§ Set exercise:
Write out every one of the records below word for word, leaving the pictures out.

§ Given information:
..............................
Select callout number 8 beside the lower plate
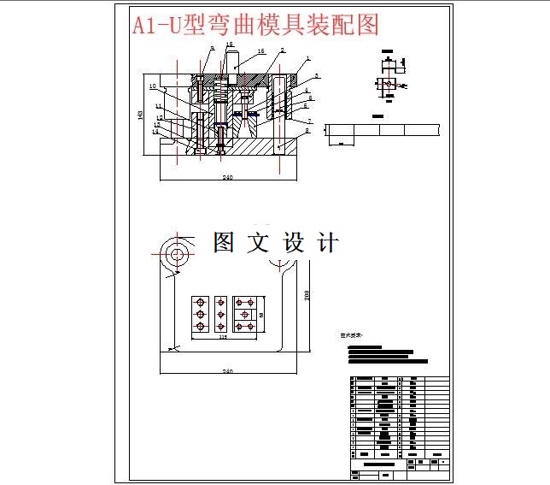(x=307, y=133)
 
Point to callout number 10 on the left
(x=151, y=86)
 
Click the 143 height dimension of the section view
(x=140, y=113)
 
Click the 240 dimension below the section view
(x=228, y=177)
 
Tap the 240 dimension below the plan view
(x=228, y=370)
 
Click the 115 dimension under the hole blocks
(x=223, y=337)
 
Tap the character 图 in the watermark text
(x=224, y=243)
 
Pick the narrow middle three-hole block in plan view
(x=222, y=315)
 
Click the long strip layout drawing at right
(x=383, y=130)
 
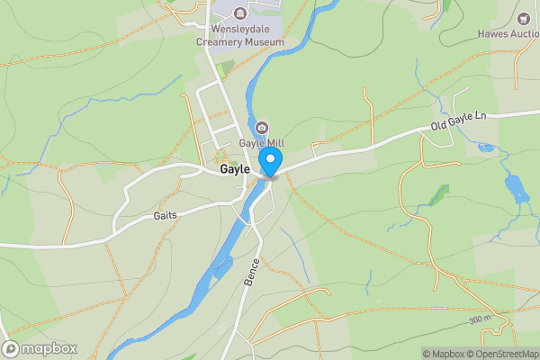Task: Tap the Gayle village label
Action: click(236, 168)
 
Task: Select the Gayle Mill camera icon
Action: click(262, 127)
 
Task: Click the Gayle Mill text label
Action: click(262, 142)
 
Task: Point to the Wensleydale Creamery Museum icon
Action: click(239, 13)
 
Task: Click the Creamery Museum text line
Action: click(241, 42)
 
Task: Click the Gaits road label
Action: click(165, 215)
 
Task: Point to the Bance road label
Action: click(251, 271)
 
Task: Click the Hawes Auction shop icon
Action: click(525, 18)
..............................
§ Output for this exercise:
Select callout number 8 beside the lower plate
(x=307, y=133)
 
Point to callout number 10 on the left
(x=151, y=86)
 
Click the 143 height dimension of the section view
(x=140, y=113)
 
Click the 240 dimension below the section view
(x=228, y=177)
 
Tap the 240 dimension below the plan view
(x=228, y=370)
 
Click the 115 dimension under the hole blocks
(x=223, y=337)
 
Tap the character 图 in the watermark text
(x=224, y=243)
 
Pick the narrow middle three-hole block in plan view
(x=222, y=315)
 
Click the long strip layout drawing at right
(x=383, y=130)
 
Task: Tap the Gayle village label
Action: click(236, 168)
 
Task: Select the Gayle Mill camera icon
Action: click(262, 127)
 
Task: Click the Gayle Mill text label
Action: click(262, 142)
 
Task: Point to the Wensleydale Creamery Museum icon
Action: click(239, 13)
 
Task: Click the Creamery Museum text line
Action: click(241, 42)
 
Task: Click the Gaits road label
Action: click(165, 215)
 
Task: Point to the Bance road label
Action: click(251, 271)
 
Task: Click the Hawes Auction shop icon
Action: click(525, 18)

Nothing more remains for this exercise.